Emily Carpenter's deep Crystal River
After two unsuccessful pregnancies, Davie Nance has found little joy in the world. That is until Clay Arrendal moves in next door. Crystal River is the brainchild of its star, Emily Carpenter.
Carpenter wrote and produced "Crystal River" as well and beyond the magic on-screen, the film's
triumph is her success getting a movie from the heart made in Hollywood on her terms. Her moving film arrives on DVD May 13.
The storyline follows Davie, portrayed by Carpenter, as she comes to terms with two miscarriages and the strain its put on her marriage. Carpenter's character seems to find no hope in the world and to be wallowing in her sorrow when Clay (Sean Patrick Flannery) moves next door to her Georgia home.
They begin a friendship that explores the issues surrounding a married person's befriending the opposite sex. In what may be a platonic and needed camaraderie for Clay and Davie at this point in their lives, societal rules and talking townies could cause ripples in reputations, marriages and friendship.
Carpenter uses the metaphor of a river bending in two directions and how each fork in the flowing water is a choice that dictates all our lives' path. Equally charming and humorous, "Crystal River" is perfectly fit for debut on DVD. It's intimacy is its greatest charm.
The actress' script goes beyond the normal 'will they or won't they' to delve into the deeper elements of a companionship that fate has brought together.
"Crystal River" arrives with the tagline 'The deeper you go, the clearer it gets.' And through Carpenter's rich dialogue, the story unfolds through eyes that seem to ever-slowly remove the layers that block vision.
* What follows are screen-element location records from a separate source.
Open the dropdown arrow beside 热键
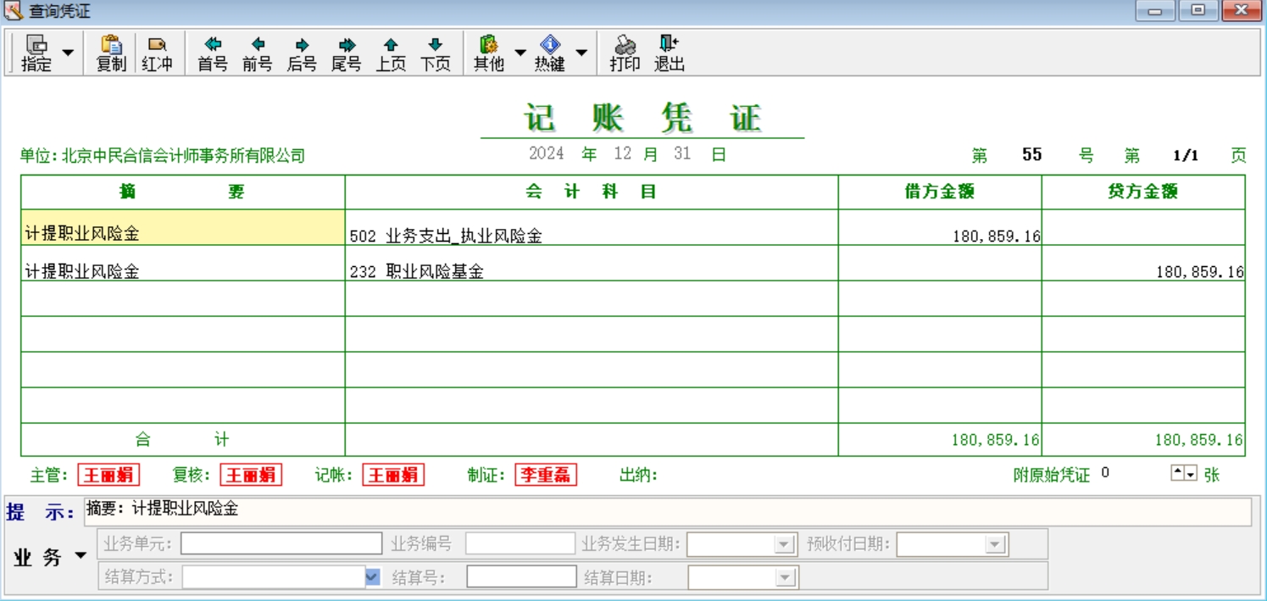Image resolution: width=1267 pixels, height=601 pixels. pyautogui.click(x=581, y=53)
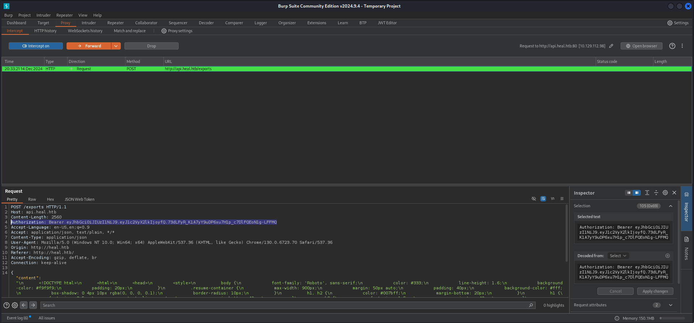Go to the next search match arrow

33,305
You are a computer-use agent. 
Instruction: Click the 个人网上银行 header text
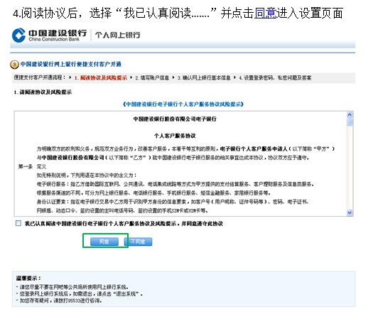pos(118,35)
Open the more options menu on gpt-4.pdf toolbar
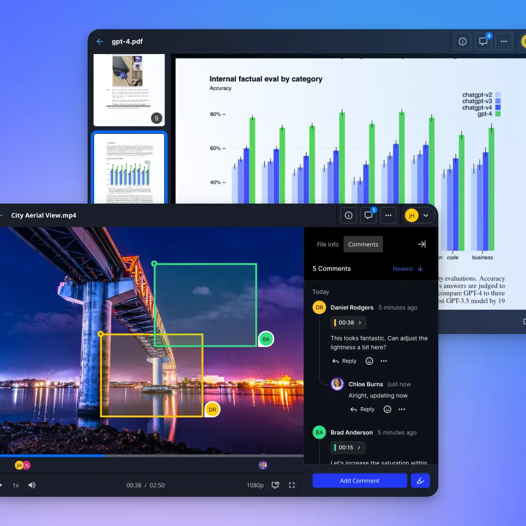 tap(504, 41)
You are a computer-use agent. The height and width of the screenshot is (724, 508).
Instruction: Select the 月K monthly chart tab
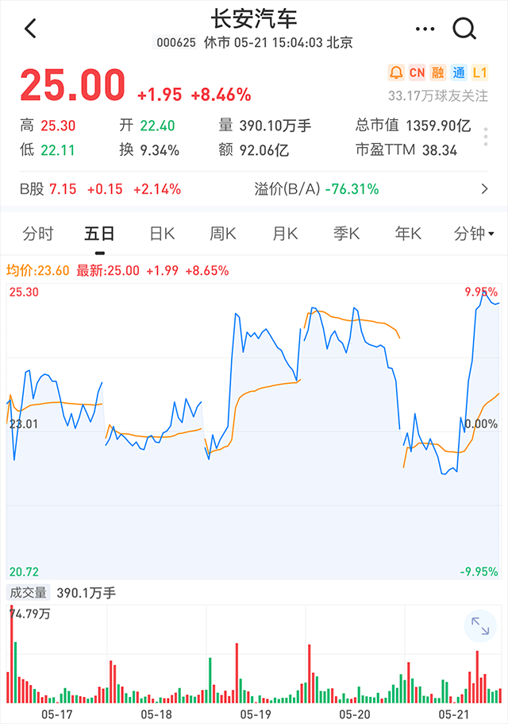tap(285, 234)
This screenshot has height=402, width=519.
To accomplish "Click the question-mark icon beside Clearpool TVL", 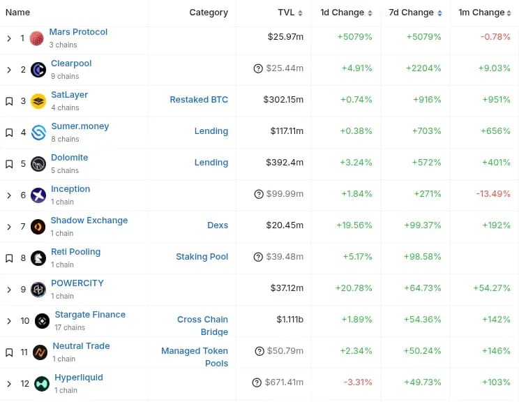I will pyautogui.click(x=258, y=68).
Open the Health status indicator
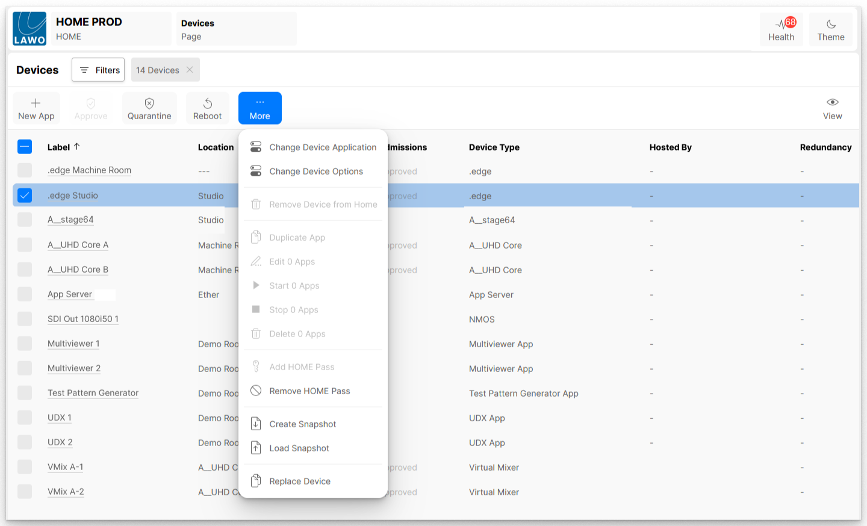Viewport: 867px width, 526px height. 781,29
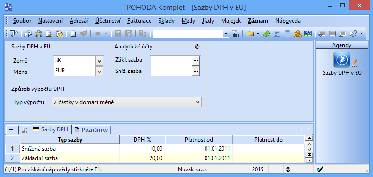Viewport: 373px width, 177px height.
Task: Select the Základní sazba table row
Action: (x=155, y=158)
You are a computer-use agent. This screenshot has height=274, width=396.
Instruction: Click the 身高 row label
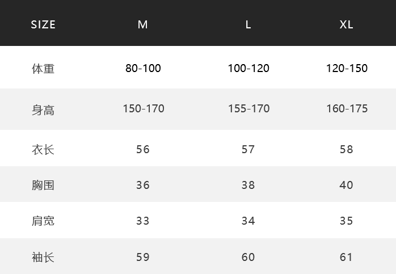click(43, 110)
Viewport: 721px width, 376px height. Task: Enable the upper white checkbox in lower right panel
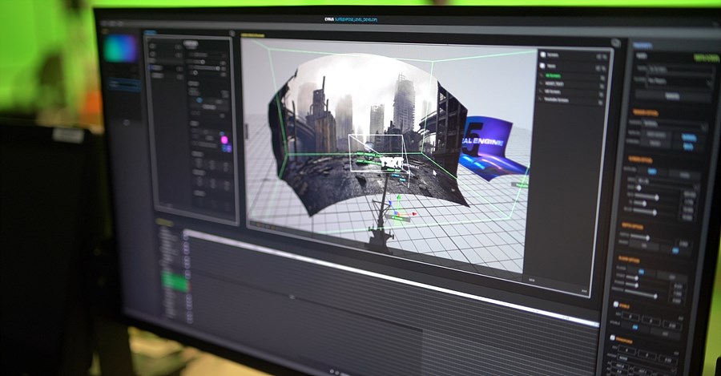pyautogui.click(x=615, y=305)
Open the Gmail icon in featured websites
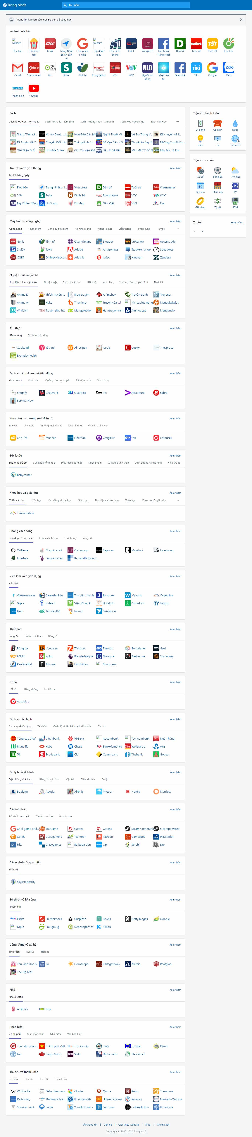The image size is (252, 1137). pyautogui.click(x=18, y=68)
It is with that clear sight that choices in direction as to which river to follow become much easier.
Flannery is a joy to watch, especially watching those Indiana Jones trailers lately knowing he donned the famous Fedora as the title character in "The Adventures Young Indiana Jones." His performance in this film is akin to the powerful drama he emitted in "Powder." Flannery's subtlety intense glare is made for fim
Directed by Brett Levner, he allows Carpenter's script to do the talking and knows enough about his star (and producer) to not make the story pull harder then it already does.
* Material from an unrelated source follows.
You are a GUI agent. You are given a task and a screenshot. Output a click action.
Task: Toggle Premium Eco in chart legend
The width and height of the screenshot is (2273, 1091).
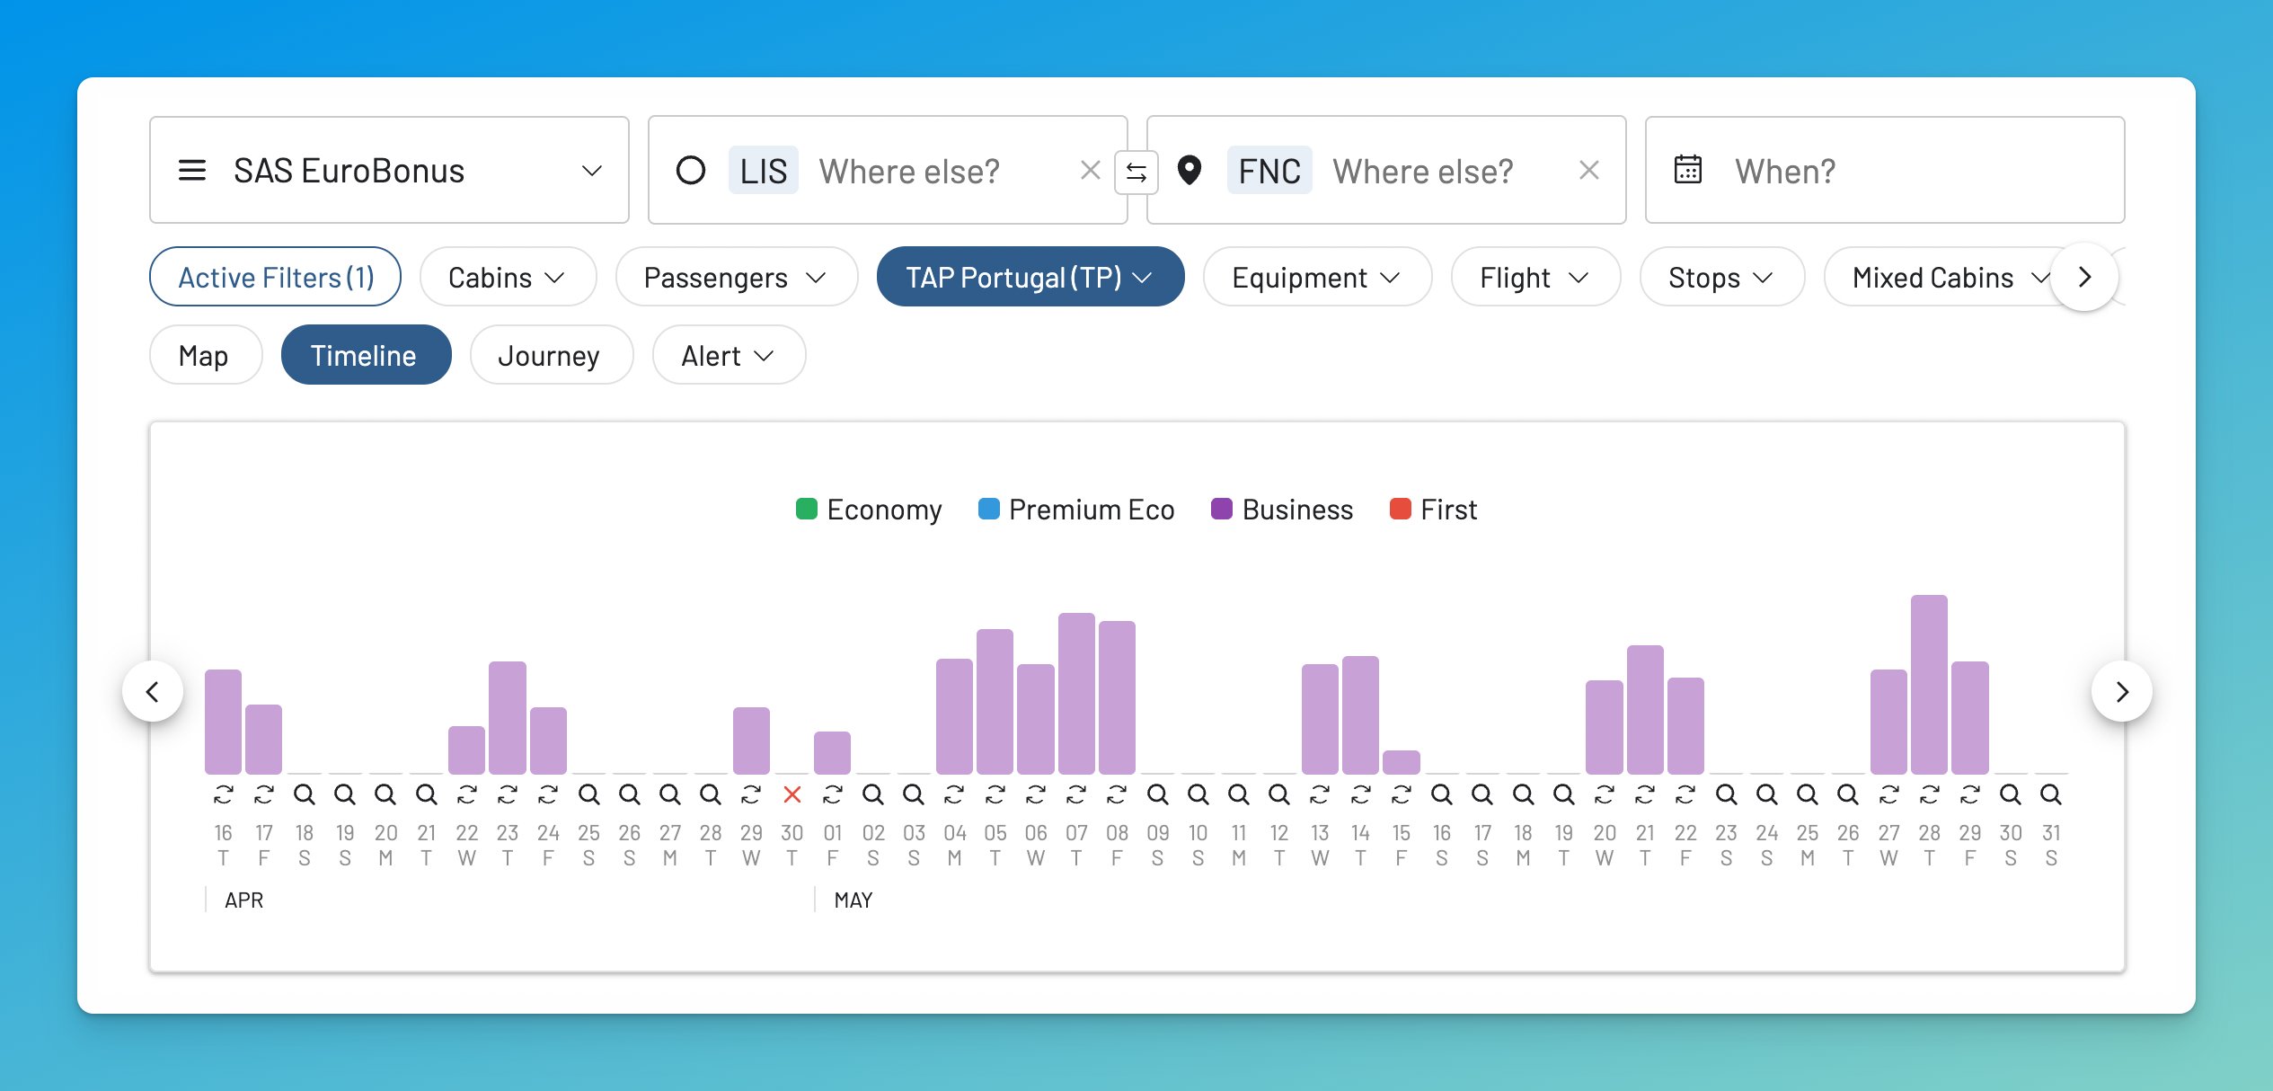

Woody Pak's score is utterly beautiful. Utilizing a sole piano with the aide of strings, there are times his soundtrack is literally sailing over the beautiful waterway that sits at the heart of "Crystal River." Landing Academy Award-winning Pak to paint colors around her prose is a prize coup for Carpenter.
In Carpenter's "Crystal River," the most powerful lesson is not to listen to one's heart, but instead utilize the miracle of vision. For it is only through the eyes and first hand sight that true answers reveal themselves.
Carpenter's film is ultimately a celebration of an actress who took the dream of putting words on page and seeing it on the silver screen to reality. It is an unfortunate rarity in Hollywood to find women filmmakers -- such as Joey Lauren Adams -- who with the power of acting behind them are able to craft a piece of art that stands for who they are as artists above all else.